= LISTED RECORDS =
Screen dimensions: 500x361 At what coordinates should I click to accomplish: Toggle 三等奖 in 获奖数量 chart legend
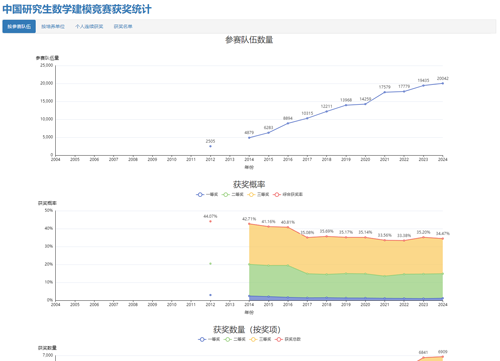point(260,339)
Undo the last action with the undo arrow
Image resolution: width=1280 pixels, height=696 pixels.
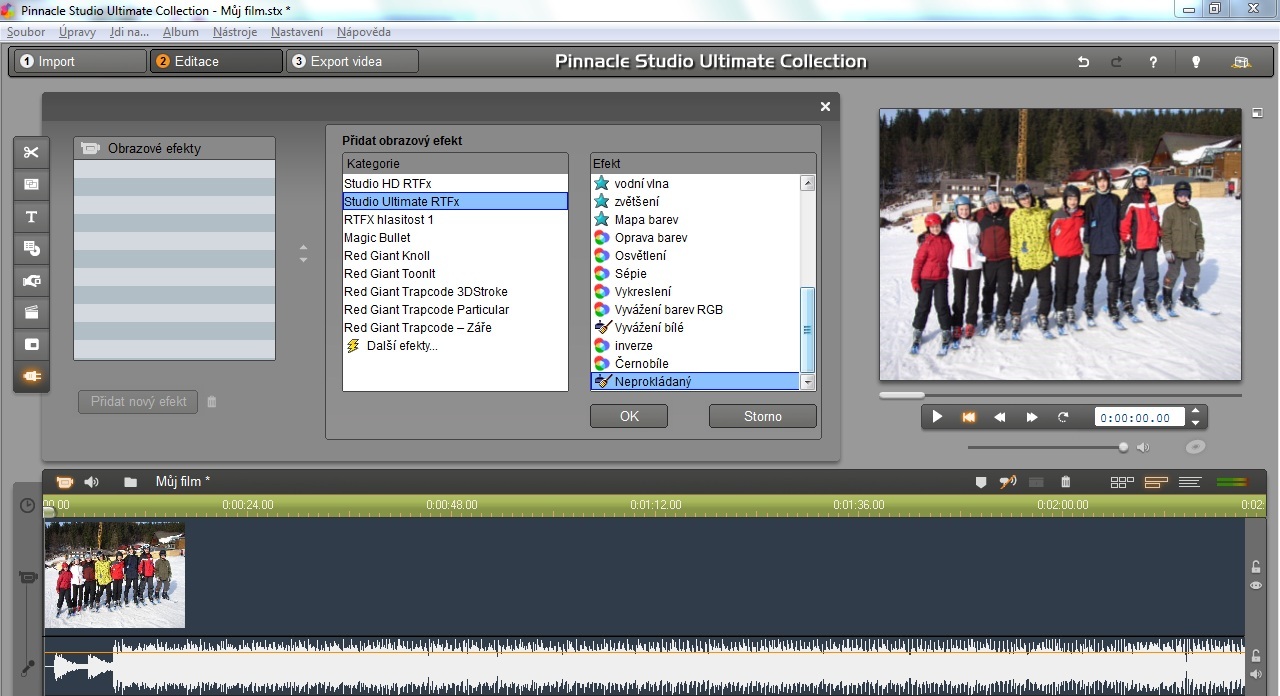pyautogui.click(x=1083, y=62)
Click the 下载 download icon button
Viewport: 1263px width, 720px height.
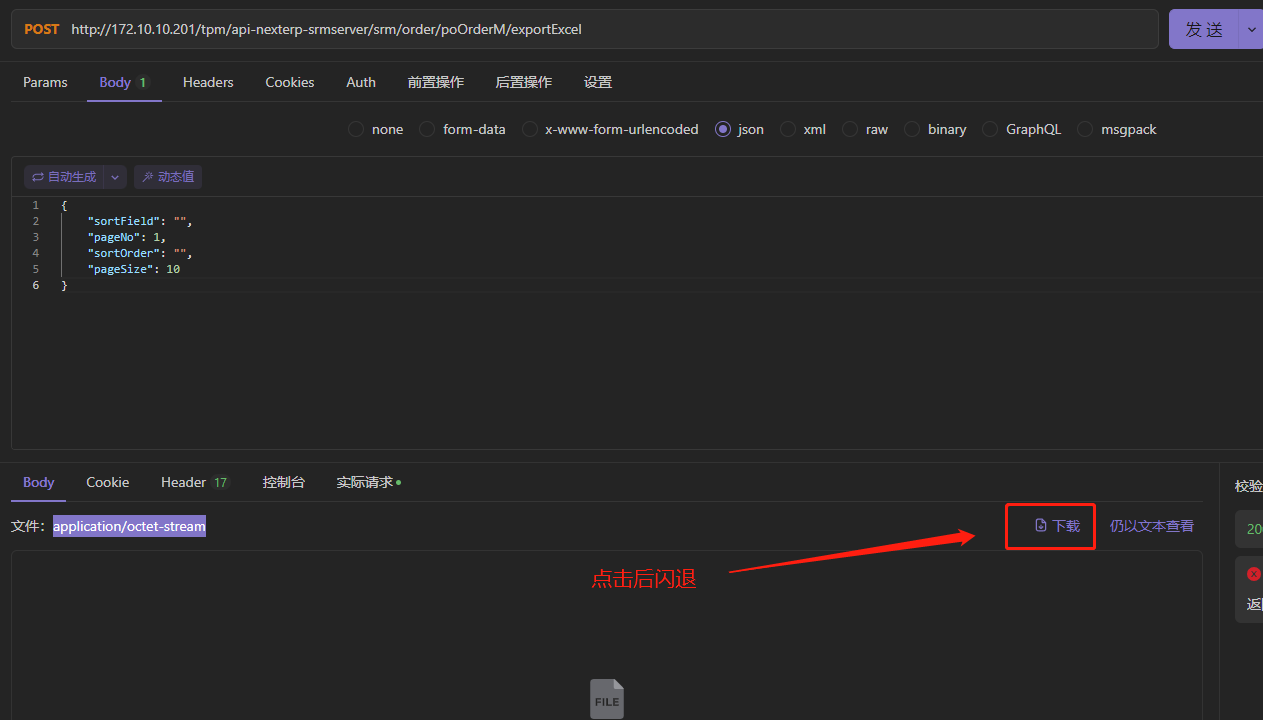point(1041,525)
--
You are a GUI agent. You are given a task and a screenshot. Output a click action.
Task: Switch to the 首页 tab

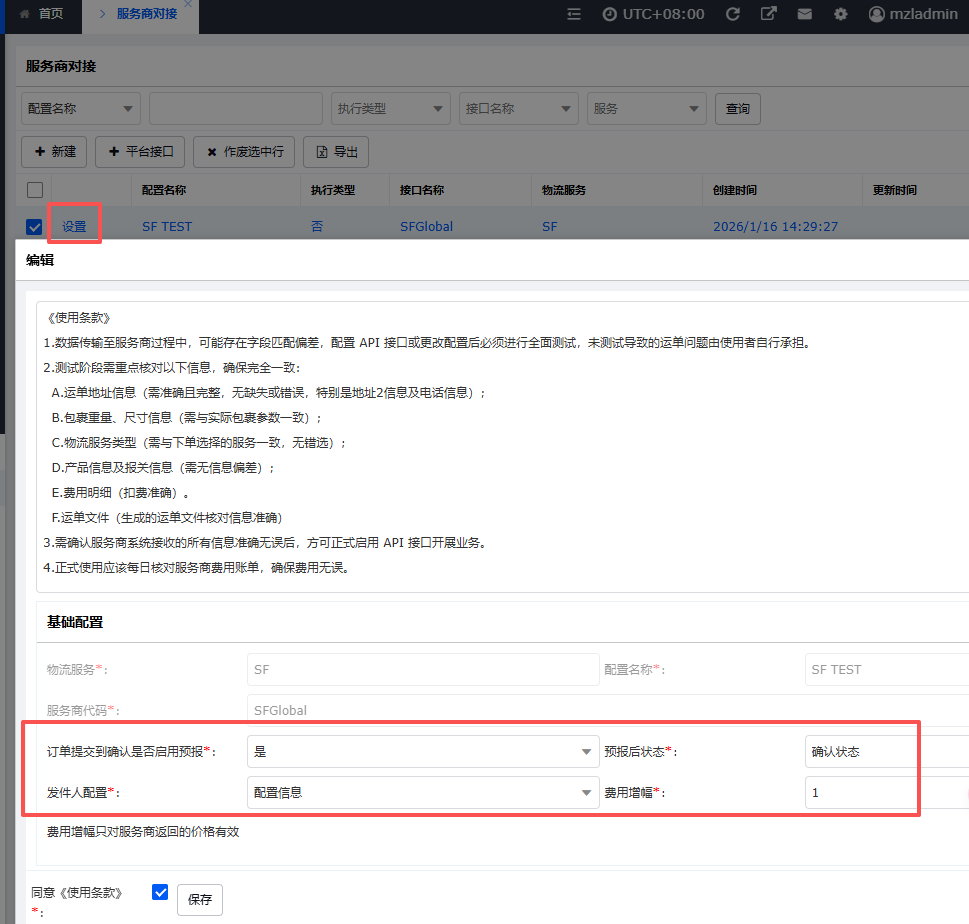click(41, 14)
==
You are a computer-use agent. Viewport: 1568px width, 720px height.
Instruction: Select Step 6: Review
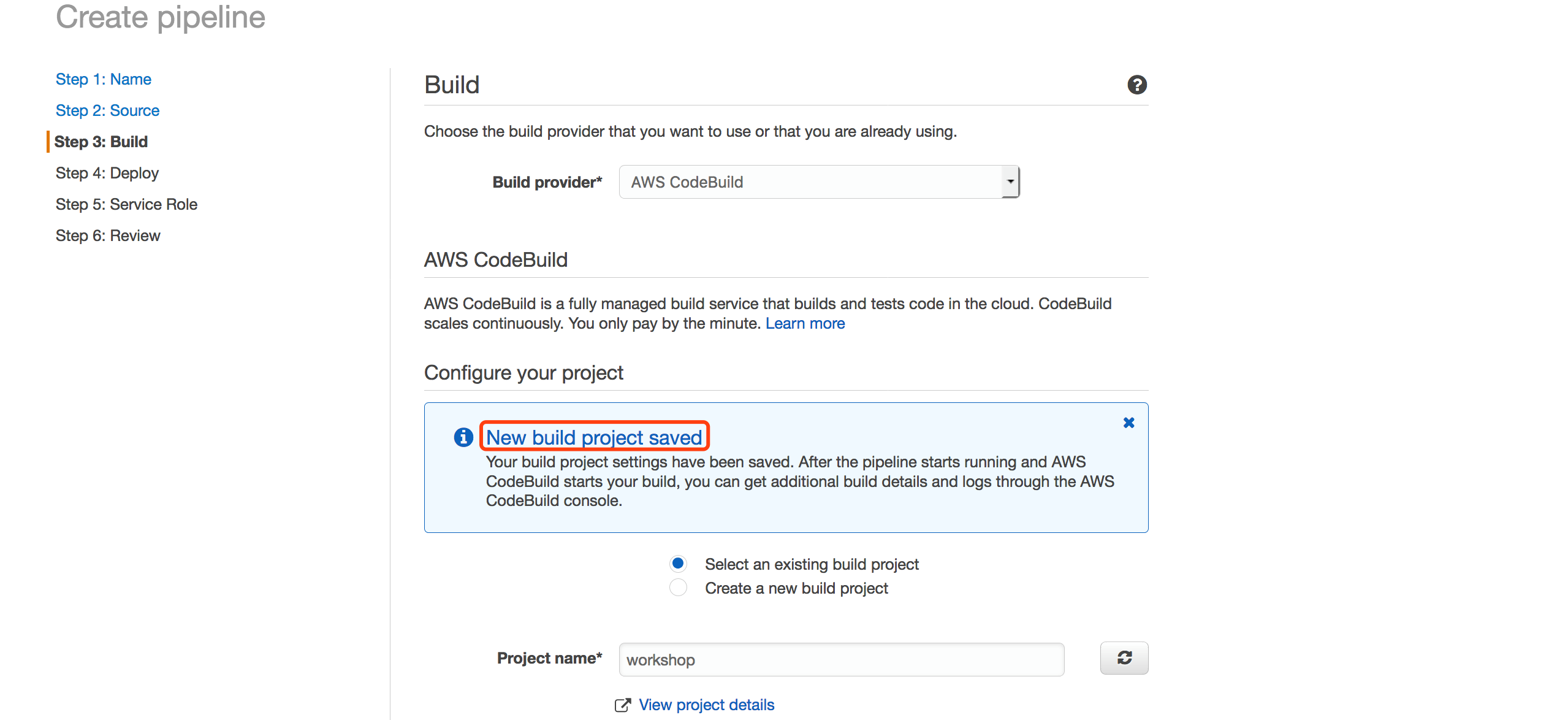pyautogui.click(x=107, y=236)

= DESCRIPTION OF THE TASK =
Across the data above, how many lines include the word "agent"? Give only the count.

= RESPONSE FOR THIS EXERCISE =
2